------ Text segment ------

I think the real secret to this is planning the menus well. This is not the time to scramble fresh eggs or do anything too complicated. If the meals are cooked with basically boiling water, then any type of stove that will bring a sufficient quantity of water to boil in a reasonable amount of time will do the job. Splitting into 2, maybe 3 groups makes cooking and cleanup a manageable task.

johnnyblisters
03-08-2011, 14:44
I used to lead some LNT trainer courses with a similar age group and size. We split all "group gear" (which was a 8x10 kitchen tarp, large 15 qt pot, all food, utensils, single burner coleman stove, and propane canisters) between participants. Equal weight for each person was paramount for moral purposes. We split into two groups after camp was set up, one to set up kitchen and cook, while the other set up the perfect bear bag.

The following recipes worked great for our groups of 8 (2 instructors included) as easy one pot meals.

Recipes:

Best Mac and Cheese (serves ~8 teens)

5 boxes annies white cheddar mac and cheese
1 8oz pkg of cream cheese
Fresh cut veggies (spinach, tomatoes, broccoli, etc.)

Boil pasta to aldente, drain and add veggies to cook
Add cream cheese and some of the cheese packs from the boxes
Stir and serve.



Group burritos (serves ~8 teens)

2 med yellow onions
2 cloves garlic
2 peppers (green, yellow or red, who doesn't love color?)
Some spices from home packed in straws (cumin, salt and pepper, cilantro)
A bit of oil
2 16 oz cans of beans (I like pinto and black)
2 cups instant rice)
8 large tortillas
Cheese (if desired)

Cook instant rice, set aside in another dish (we used a frisbee, worked great!)
Have people cut veggies.
Heat oil in pot, toss in onions, green pepper, and garlic and stir fry until almost done.
Drain and toss in beans and spices. Combine rice into pot mix.
Heat until everyone's hungry.

Serve on tortillas with cheese. Add avocado if feeling suave...


Don't forget about dessert...

Candies, no bake cake, it all works!


Good luck on your trip.




,

sarbar
03-08-2011, 16:20
Groups of 2-3 makes easier cooking but also keeps idle hands busy......

------ Data extract ------

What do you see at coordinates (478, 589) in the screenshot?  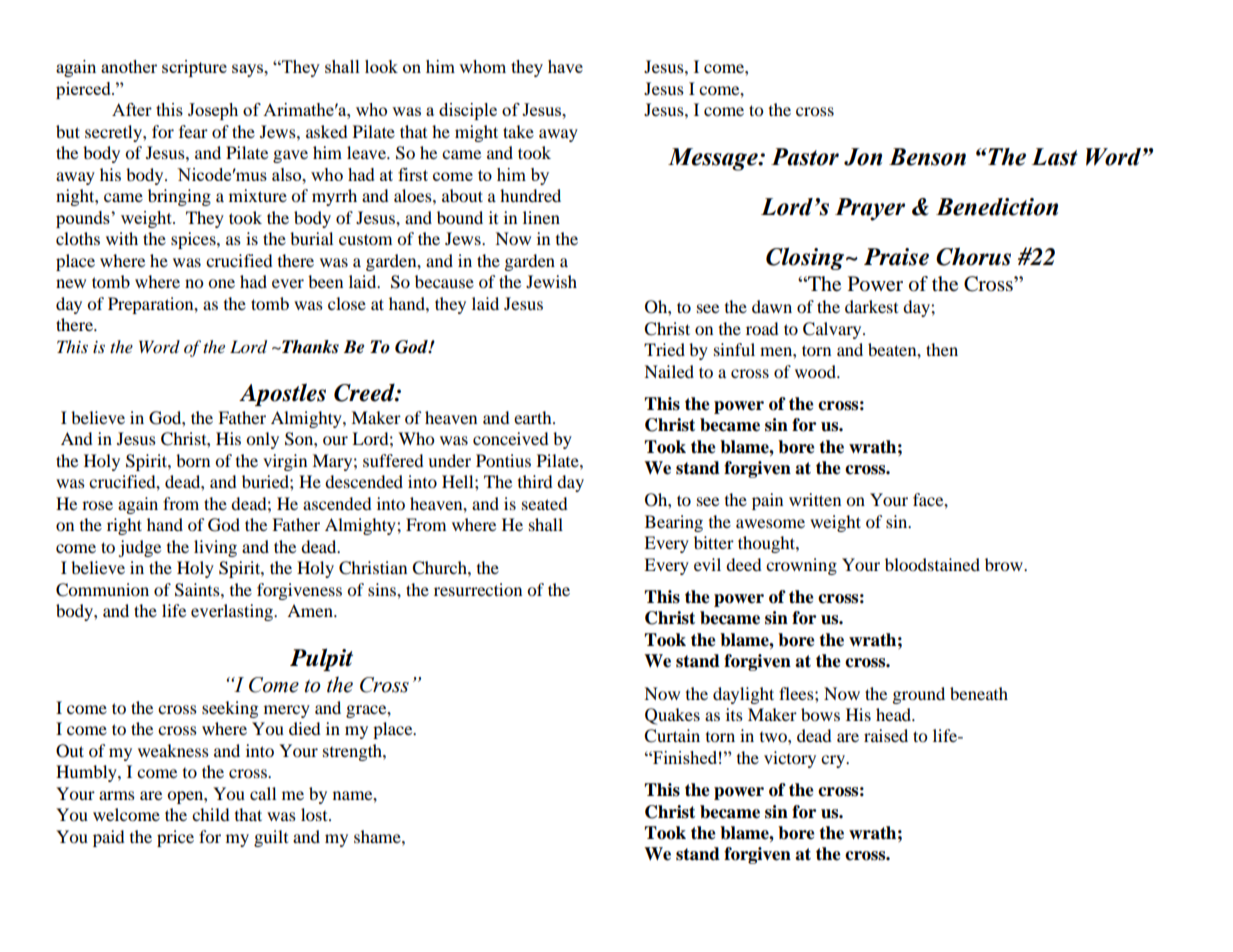 I see `resurrection` at bounding box center [478, 589].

------

What to work on →
1 – In the camp cooking text, repeat everything from "Group burritos (serves" down to "pinto and black)" word for word.
2 – List every item that the camp cooking text names as part of the "group gear" split between participants.

Response list →
1 –
Group burritos (serves ~8 teens)

2 med yellow onions
2 cloves garlic
2 peppers (green, yellow or red, who doesn't love color?)
Some spices from home packed in straws (cumin, salt and pepper, cilantro)
A bit of oil
2 16 oz cans of beans (I like pinto and black)

2 –
- An 8x10 kitchen tarp
- A large 15 qt pot
- All food
- Utensils
- A single burner Coleman stove
- Propane canisters